Keywords

1 Introduction

The personalized recommendation has been widely used in e-learning systems; It has been a practical approach to overcome information overloading by helping learners for better course selection [3, 8]. However, the development of recommendation system must not only consider the capability of delivering the suitable learning material to the learner anytime, but also how to actively distinguish learners who need a recommendation at that time based on their past performance.

Knowledge tracing, on the other hand, is the process of modelling student knowledge over time to predict how learners will perform on future interactions accurately [5]. Knowledge tracing can identify suitable learners for a potential recommendation based on their knowledge level, thus providing more effective learning. It can be helpful for both learners and tutors, as predicting recommendation need in the right time can highly decrease drop out rate and increase learners engagement.

Recently, deep learning [2] and graph theory [11] are becoming two actives areas in e-learning. Previous work tries to predict student proficiency by modelling knowledge concepts into nodes using a deep graph neural network [9]. Although the efficiency of this approach, it focuses on knowledge concepts more than the learner. Also, this approach is not entirely taking into consideration the dynamic structure of the graph, which reflects the knowledge acquisition change over time steps.

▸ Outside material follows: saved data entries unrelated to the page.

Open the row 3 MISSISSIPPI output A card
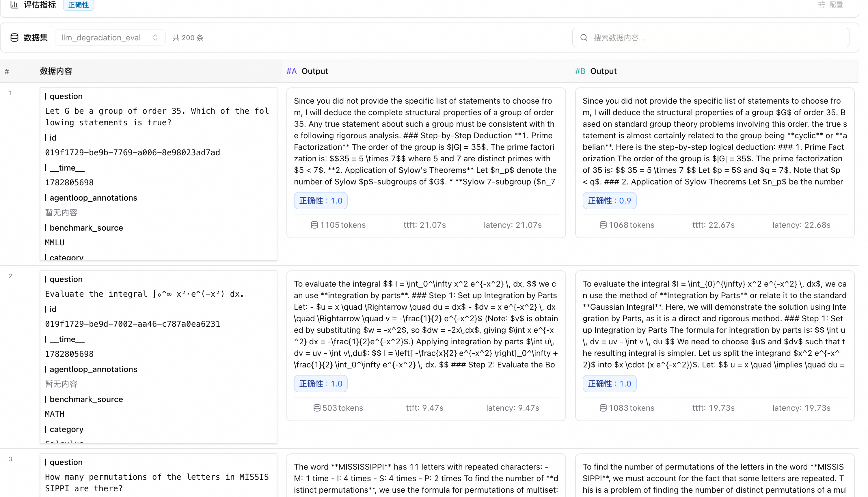The width and height of the screenshot is (868, 497). pyautogui.click(x=426, y=475)
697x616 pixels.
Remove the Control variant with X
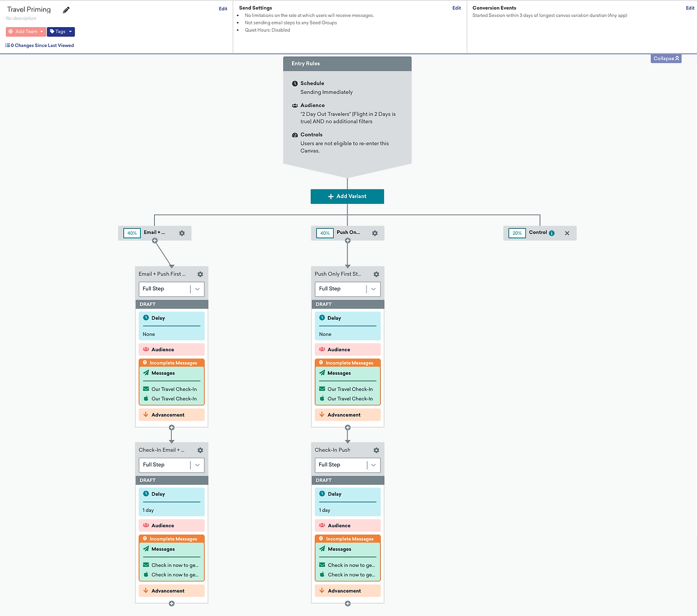pyautogui.click(x=567, y=233)
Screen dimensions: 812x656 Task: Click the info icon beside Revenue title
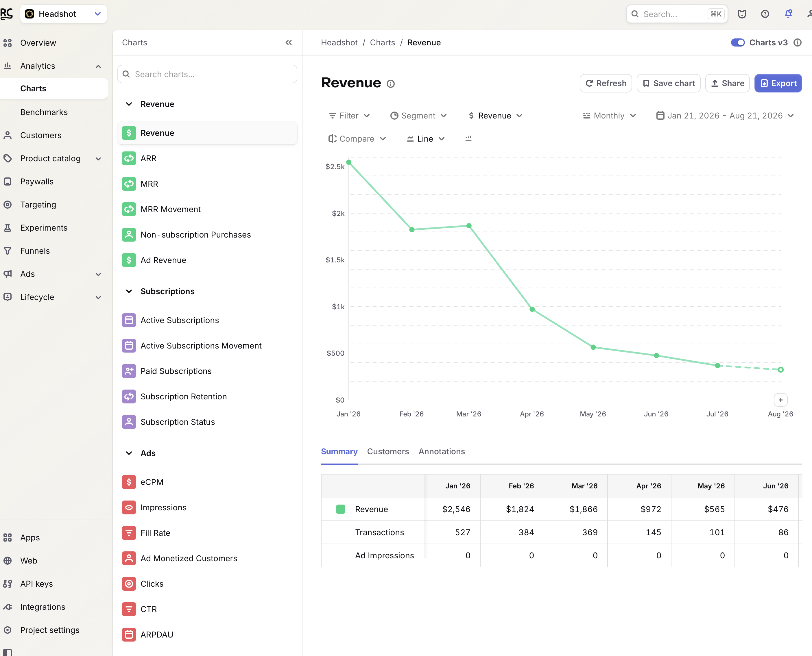[391, 84]

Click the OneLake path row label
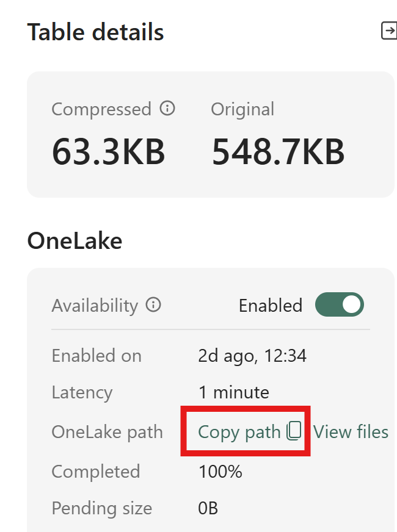pyautogui.click(x=107, y=432)

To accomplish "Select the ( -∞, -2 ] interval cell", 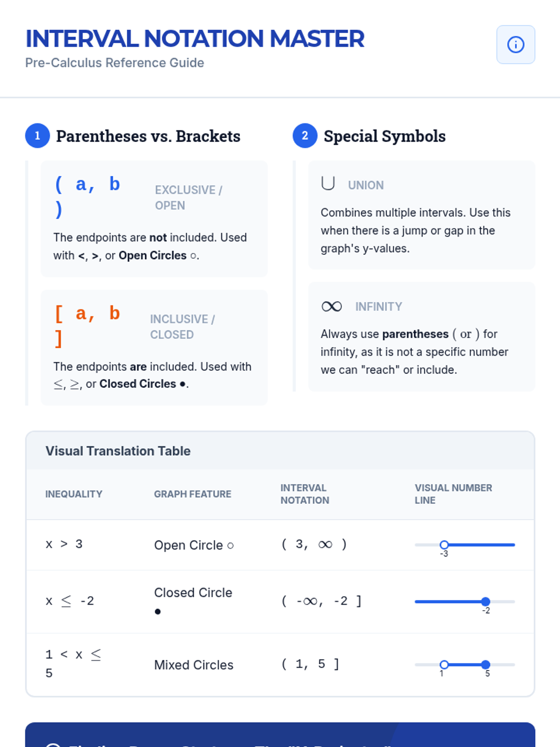I will pyautogui.click(x=322, y=601).
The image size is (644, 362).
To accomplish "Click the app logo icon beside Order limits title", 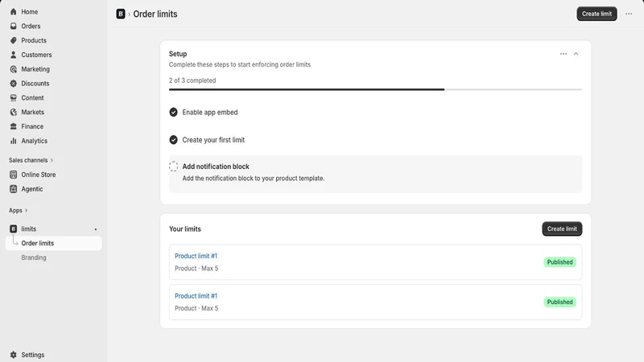I will (120, 14).
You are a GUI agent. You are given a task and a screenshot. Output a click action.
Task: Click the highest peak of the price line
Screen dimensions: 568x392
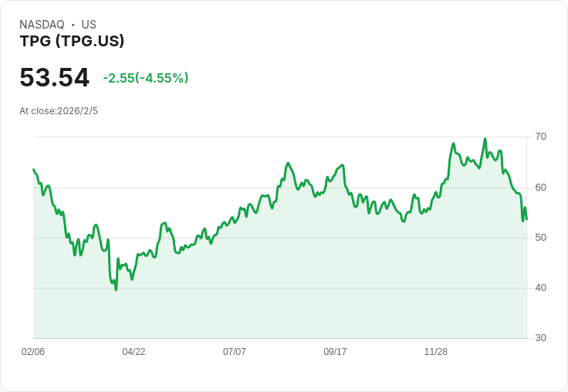tap(485, 139)
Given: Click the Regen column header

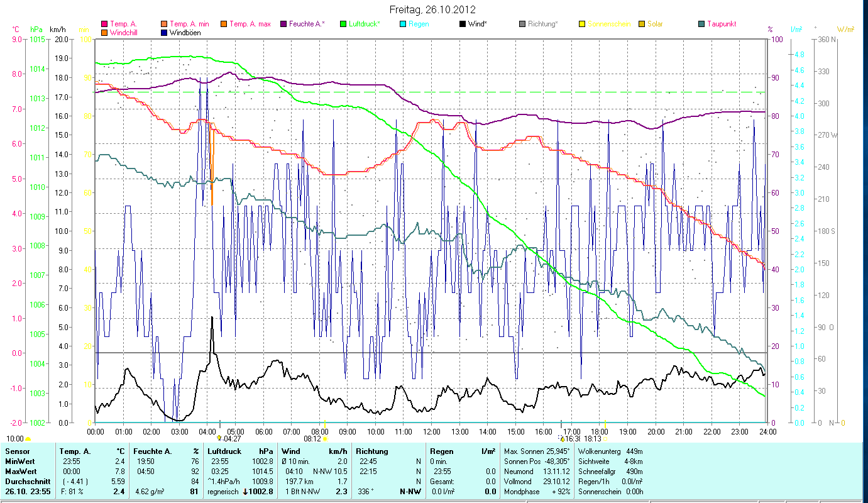Looking at the screenshot, I should click(x=441, y=451).
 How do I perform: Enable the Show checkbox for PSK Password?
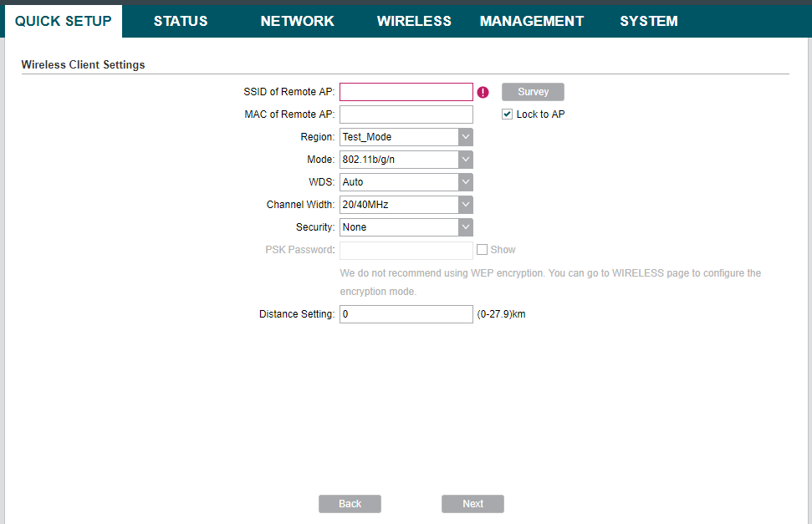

In our paper, Based on [12], we propose a time-series node classification in a dynamic graph-based knowledge tracing approach. By modelling learners into nodes, we group learners in graphs based on a particular knowledge concept introduced by the tutor. Both nodes and graph topology are transforming over time, matching the knowledge tracing of learners. Through Gated Recurrent Unit (GRU) network [4] and the Attention Neural Network (ANN) [7], we propose to learn feature representation by aggregating the learner (presented by node) and its neighbours, then extract the network topology information at each different time step. The generated dependent temporal information will provide adequate information about the actual need for a future recommendation in the chosen knowledge concept for every individual learner presented in the graph.

2 Proposed Approach

Problem Definition: The problem we consider in this paper is supervised node classification. We suppose that the coursework is structured as \(G =({\zeta }^1,{\zeta }^2, ...,{\zeta }^T)\) where T is the number of time steps. \({\zeta }^{t} =(V, A^{t}, X^{t}, C)\) is the graph at time step t, where \({\zeta }^t\) denote a graph with nodes set V. Let \(N={\mid }{V}{\mid }\) denote the number of learners/nodes in our graph. Those nodes share a knowledge concept C as a dependency relationship, where \(C = \{C_{1}, C_{2}, ..., C_{m}\}\) presents a knowledge concept where m is the number of existing knowledge concepts. Let \(A^t \in {R}^{N\times N}\) be the adjacency matrix describing nodes connections where \(A_{ij} = 1\) shows a shared knowledge concept C at time t between nodes i and j. A missing connection is signified by \(A_{ij} = 0\). \(X^t \in {R}^{N\times f} \) is the node attribute matrix where f is the dimension of the attribute features (the number of features/information presenting each learner). Both \(A^t\) and \(X^t\) change at different time steps, while V and C are fixed for all time steps.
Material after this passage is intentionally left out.